Dia menambahkan kegiatan ini merupakan agenda lanjutan dari konvensi Minamata pada 2017, sebagai respon masyarakat internasional termasuk Indonesia menghadapi dampak penggunaan, emisi dan lepasan merkuri terhadap kesehatan manusia dan ke lingkungan hidup.
Pemerintah Indonesia telah menyusun rencana aksi nasional pengurangan dan penghapusan Merkuri pada 2030. Selain itu juga telah membetuk komite penelitian dan pemantauan merkuri. Hal ini dilakukan untuk melindungi masyarakat dari dampak penggunaan merkuri melalui transfer teknologi pengolahan emas dan/atau alih mata pencaharian penambang Pertambangan Emas Skala Kecil (PESK).
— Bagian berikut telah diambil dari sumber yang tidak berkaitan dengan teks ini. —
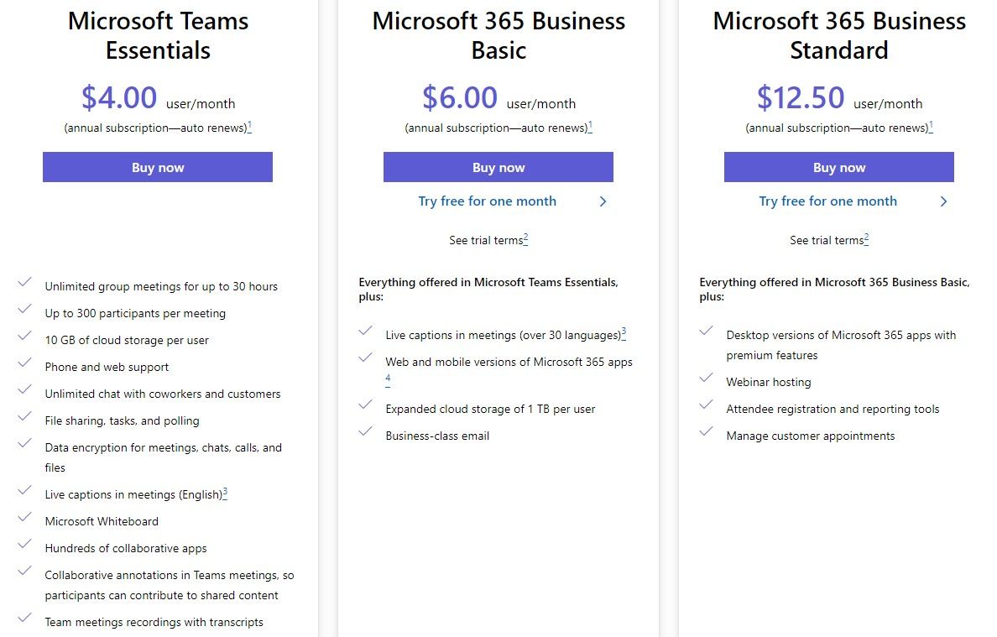Click the checkmark beside "Manage customer appointments"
Selain itu Indonesia mengusulkan skema pendekatan transformasi sosial, ekonomi dan lingkungan hidup yang bersinergi dengan seluruh pemangku kepentingan. Vivien menyebut ini menjadi kunci menyukseskan target pengurangan dan penghapusan merkuri di Indonesia. Seluruh masyarakat dunia juga memiliki kesempatan yang sama dalam mendukung dan membantu tercapainya tujuan Konvensi Minamata.
''Hal ini merupakan kesempatan bagi masyarakat Indonesia untuk menjadi bagian dari upaya internasional dalam menjadikan merkuri sebagai sejarah masa lalu (Make Mercury History),'' tegas Vivien.
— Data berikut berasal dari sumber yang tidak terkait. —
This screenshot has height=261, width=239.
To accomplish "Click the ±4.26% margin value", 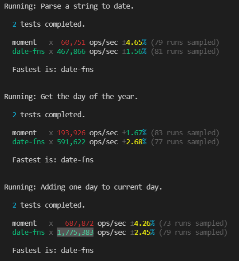I will [x=143, y=223].
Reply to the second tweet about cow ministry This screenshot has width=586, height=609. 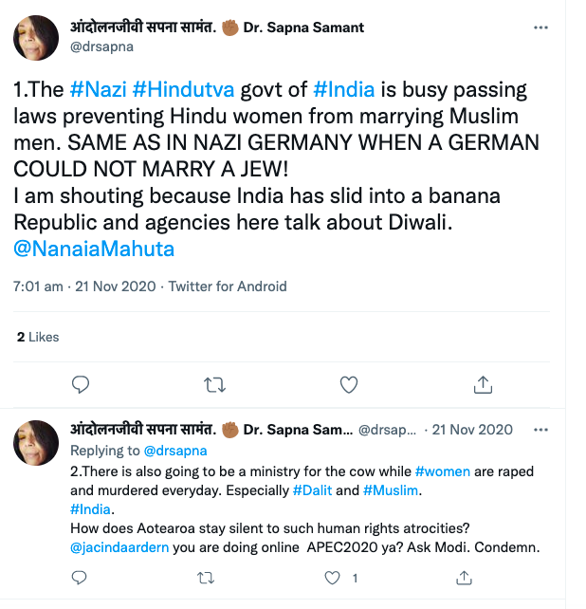tap(82, 578)
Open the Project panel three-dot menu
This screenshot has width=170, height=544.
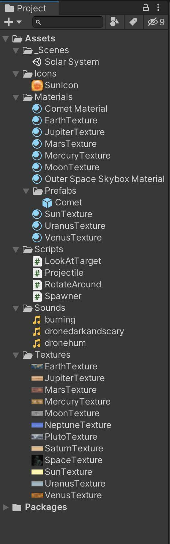coord(158,7)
Negara-negara yang menandatangani dan mengesahkan konvensi Minamata, termasuk Indonesia, telah sepakat untuk merapatkan barisan mengatur strategi dalam menangani permasalahan akibat merkuri dalam seluruh daur hidupnya.
Hingga pertengahan 2018 setidaknya 101 negara telah meratifikasi atau mengesahkan konvensi ini. Konvensi Minamata melarang adanya pertambangan primer merkuri, mengatur perdagangan merkuri, membatasi hingga menghapuskan penggunaan merkuri, mengendalikan emisi dan lepasan merkuri serta mendorong pengelolaan limbah mengandung merkuri yang ramah lingkungan.
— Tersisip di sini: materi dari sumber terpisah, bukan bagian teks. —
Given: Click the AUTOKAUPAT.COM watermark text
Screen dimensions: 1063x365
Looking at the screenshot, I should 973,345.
Organisasi PBB di bidang lingkungan hidup, UN Environment, menyatakan bahwa setiap tahun setidaknya 9.000 ton merkuri lepas ke atmosfer, air maupun tanah. Sumber emisi dan lepasan merkuri terbesar berasal dari kegiatan PESK yang diikuti dengan pembangkit listrik berbahan bakar batubara, produksi non-ferrous metal, serta proses produksi semen.
Namun demikian, dalam kehidupan sehari-hari, merkuri juga banyak ditemukan, seperti dalam alat kesehatan seperti termometer, amalgam gigi, baterai, kosmetik, lampu fluorescent, dan lain lain.